Vietnam’s first quarter 2015 growth quickens
Vietnam's economic growth for the three months leading up to April 2015 will quicken to an annual rate of 5.4%, the National Financial Supervisory Commission (NFSC) forecast in a recently released report.

GDP to reach 6.2%

This trend will continue in the following three quarters of the year the report forecast, concluding that the Vietnam government’s growth target of 6.2 percent for the whole of 2015 is achievable.

It said Vietnam's US$184 billion economy while saddled with enormous bank bad debt and the inefficiencies of the state sector will get a much welcomed boost in 2015 as the Southeast Asian nation prepares to sign a raft of free trade agreements during the year.

Vietnam's export growth slowed modestly to 13.6 percent in 2014 from 15.2 percent the previous year and 18.2 percent in 2012, mostly due to lower volumes of crude oil exports along with reduced coal, rice and rubber exports.

Consumer prices contracted roughly 0.2 percent per month over the past five months, primarily on the back of lower oil prices while service costs and higher credit growth will likely put some upward pressure on prices, albeit gently, the report said.

Tran Du Lich, member of the National Assembly’s Committee for Economic Affairs, in turn predicted that this year GDP may surpass 6.2% and even reach 6.5% while in the period 2016-2020 it possibly could strike 6.5-7% with inflation at a 5-6% clip.

Inflation of 3%

The report forecast the average annual inflation rate would slow to less than three percent this year due to lower global oil prices, citing slowing core inflation in December 2014, and also taking into account the average annual inflation rate has been in decline over recent years.

Core inflation in December, which excluded the price of food, essential goods and public services, stood at around 3 percent, while the country's average inflation last year slowed to 4.09 percent from 6.6 percent in 2013.

Meanwhile, interest rates are dependent on inflation and the State Bank of Vietnam (SBV) monetary policy.

The SBV has set a target to lower the medium and short-term interest rates to below 10% this year. However, that is much easier said than done and may not be achievable the report concluded.

Thus, the government will have to to closely monitor the markets and policy to keep interest rates in check.

Grasp opportunities to make the leap

Domestic production and consumption have shown signs of recovery. The Index of Industrial Production (IIP) in January 2015 surged by 17.5% against the same period last year.

The NFSC reported that business and investor confidence has also been consolidated and kept steady. This is attributed to strong administration and institutional reforms bringing about a more transparent investment environment.

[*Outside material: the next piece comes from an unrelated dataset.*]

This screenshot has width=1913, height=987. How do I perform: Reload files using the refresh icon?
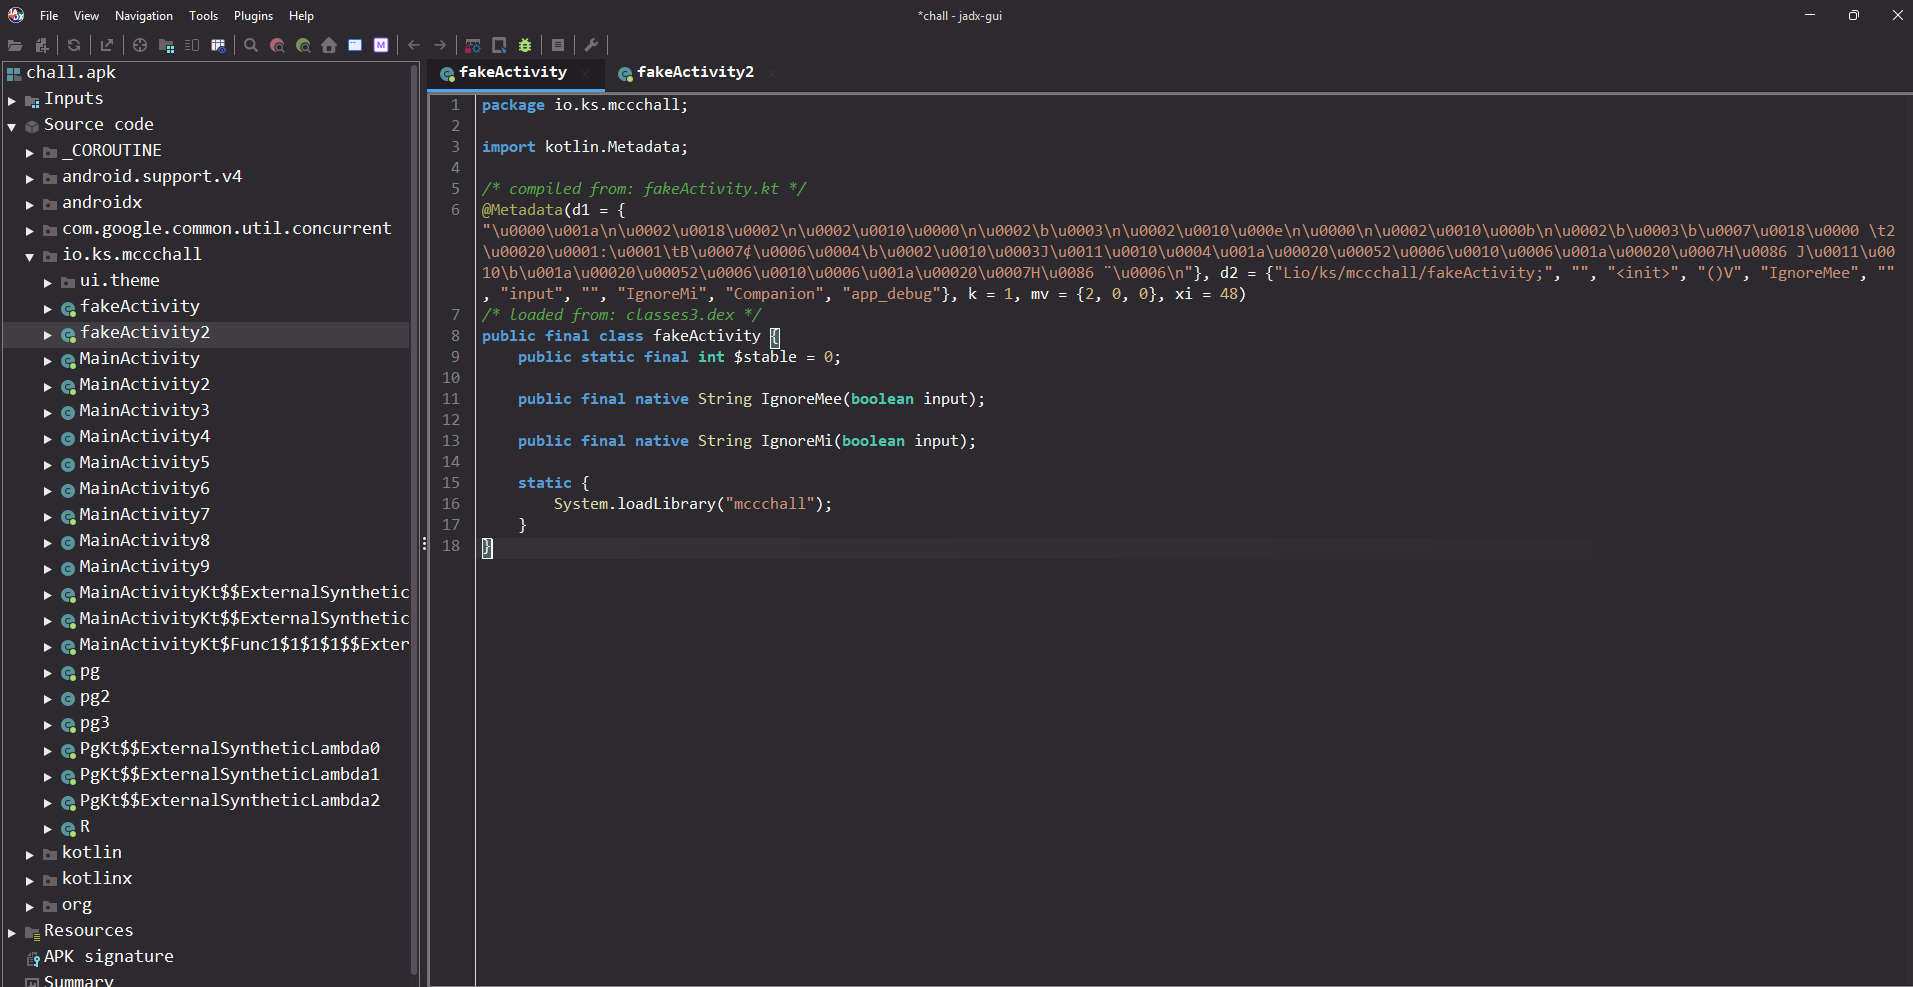(74, 45)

The business confidence index (BCI) of European businesses operating in Vietnam rose sharply since the fourth quarter of 2013 to hit a record high of 78 points in the fourth quarter of 2014.

Vo Tri Thanh, Vice Director of the Central Institute for Economic Management (CIEM) said in 2015 Vietnam is expected to conclude negotiations for a large number of free trade agreements (FTAs), opening up opportunities for local businesses.

These agreements will require businesses to devise proper strategies to effectively compete in the expanded markets.

In 2015, technological reform, developing an industrial supply chain and increasing labour productivity will be the order of the day.